Work request>
The full listing, copied exactly and free of pictures, is the expected reply.

Information>
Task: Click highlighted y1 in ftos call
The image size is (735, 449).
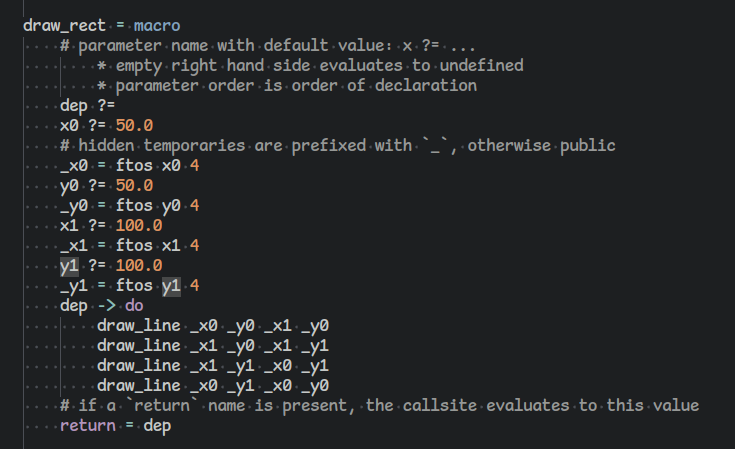Action: coord(171,285)
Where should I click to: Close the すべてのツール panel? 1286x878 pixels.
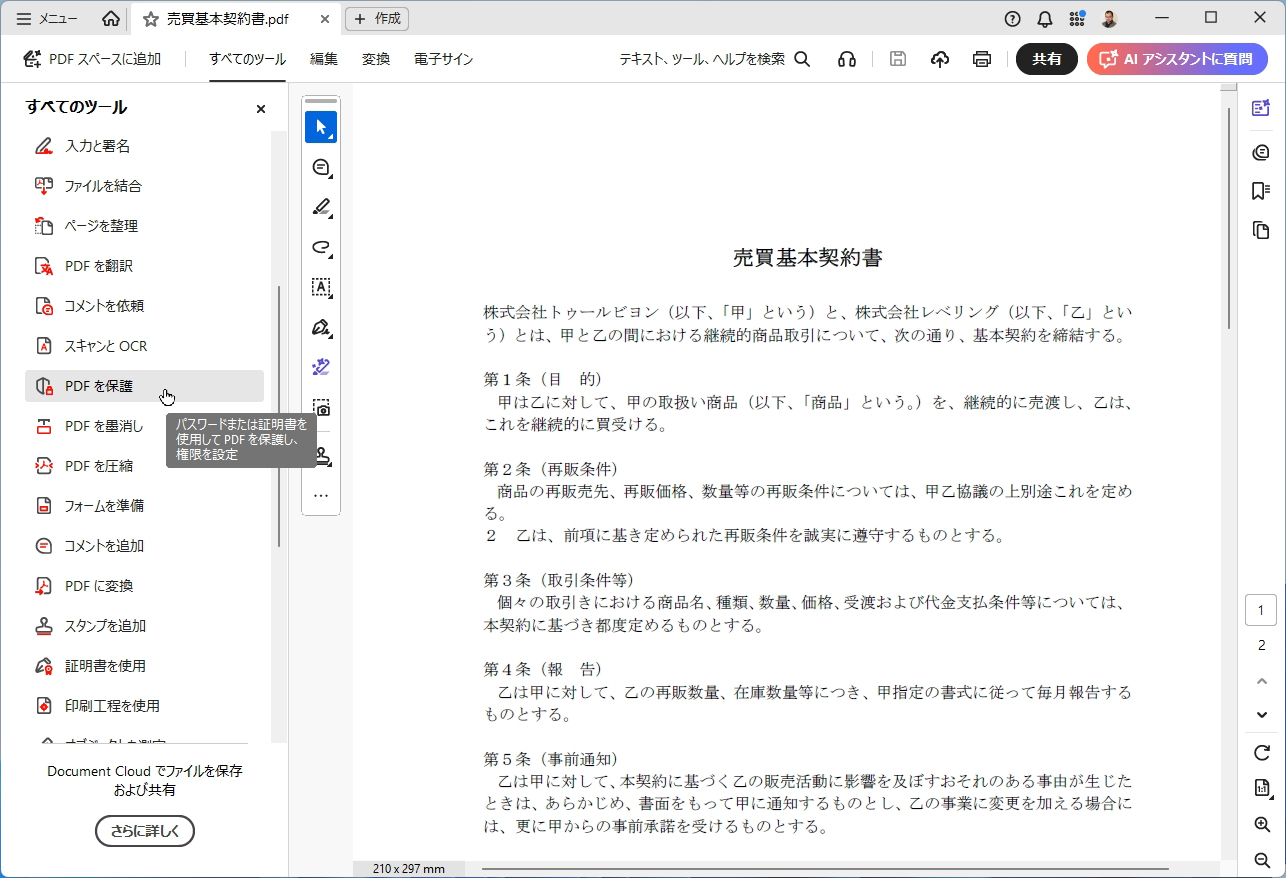[x=260, y=109]
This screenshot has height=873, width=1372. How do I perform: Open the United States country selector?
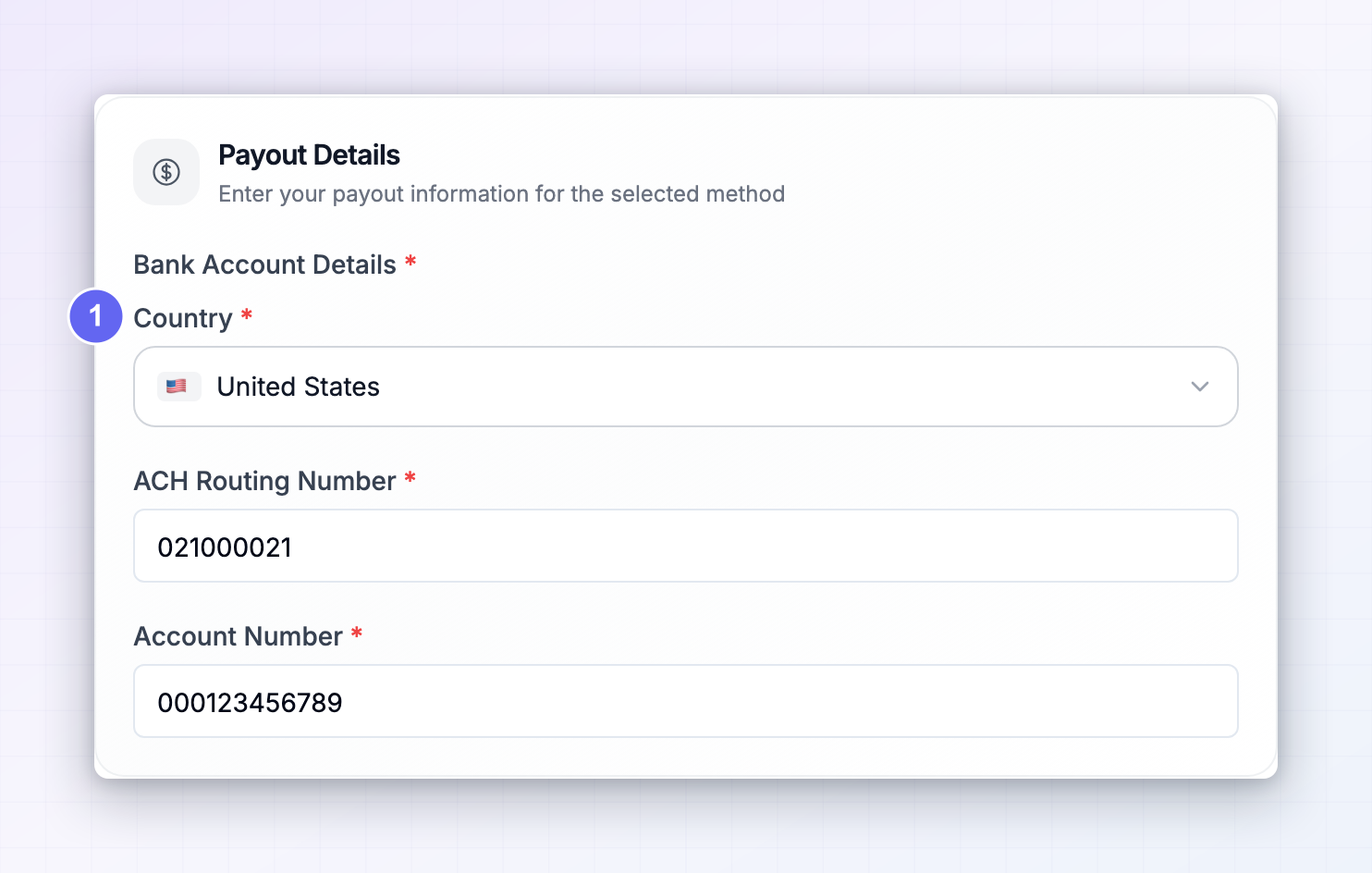[686, 387]
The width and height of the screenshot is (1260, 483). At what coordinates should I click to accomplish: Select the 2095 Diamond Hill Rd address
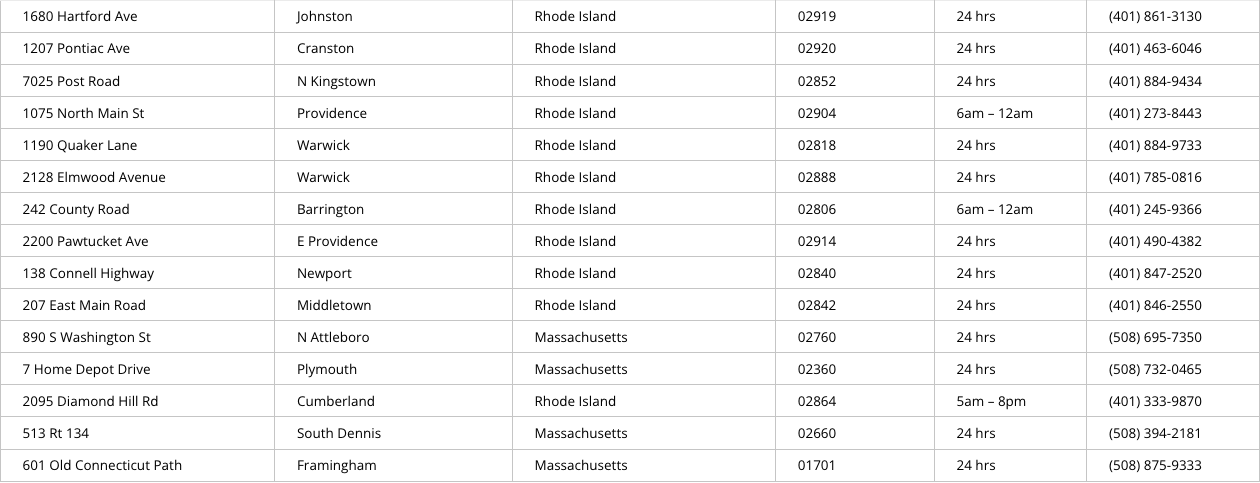[90, 401]
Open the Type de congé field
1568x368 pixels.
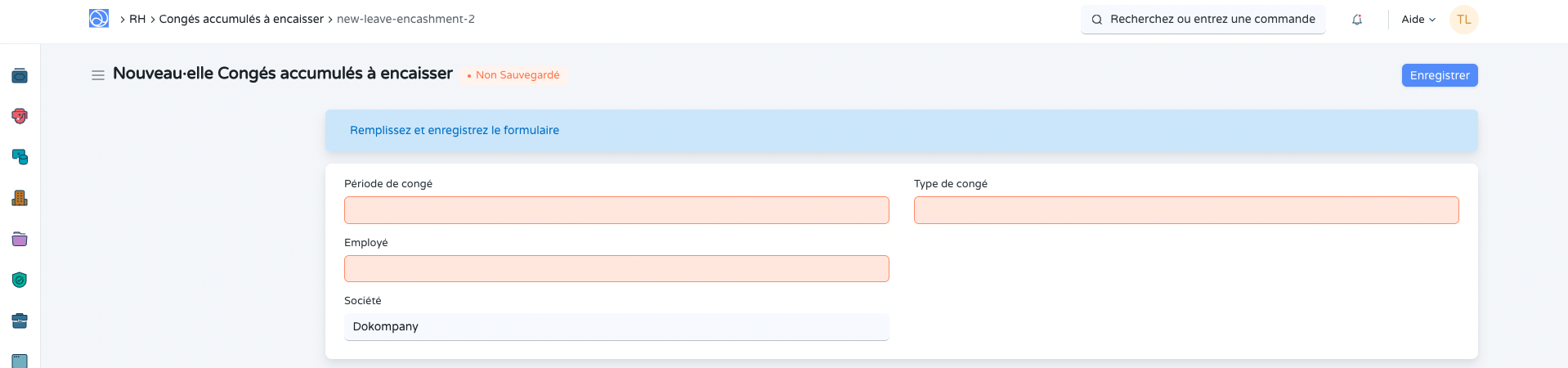(1185, 210)
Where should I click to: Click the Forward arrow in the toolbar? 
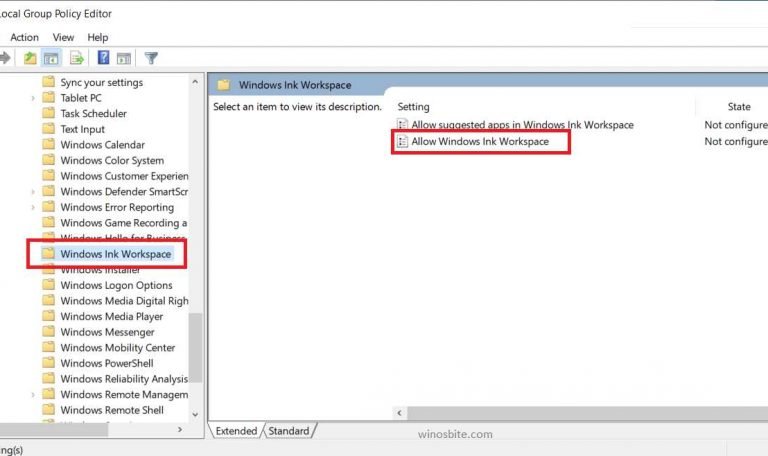click(x=5, y=59)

Reply>
Task: Click highlighted y1 in ftos call
The image size is (735, 449).
Action: coord(171,285)
Where should I click to: Close the すべてのツール panel? 1286x878 pixels.
[x=260, y=109]
This screenshot has height=873, width=1372. How do I perform: Open the United States country selector?
[686, 387]
The width and height of the screenshot is (1260, 483). At what coordinates should I click to accomplish: Select the 2095 Diamond Hill Rd address
[90, 401]
Open the Type de congé field
1568x368 pixels.
(1185, 210)
Where should I click to: Click the Forward arrow in the toolbar? 
click(x=5, y=59)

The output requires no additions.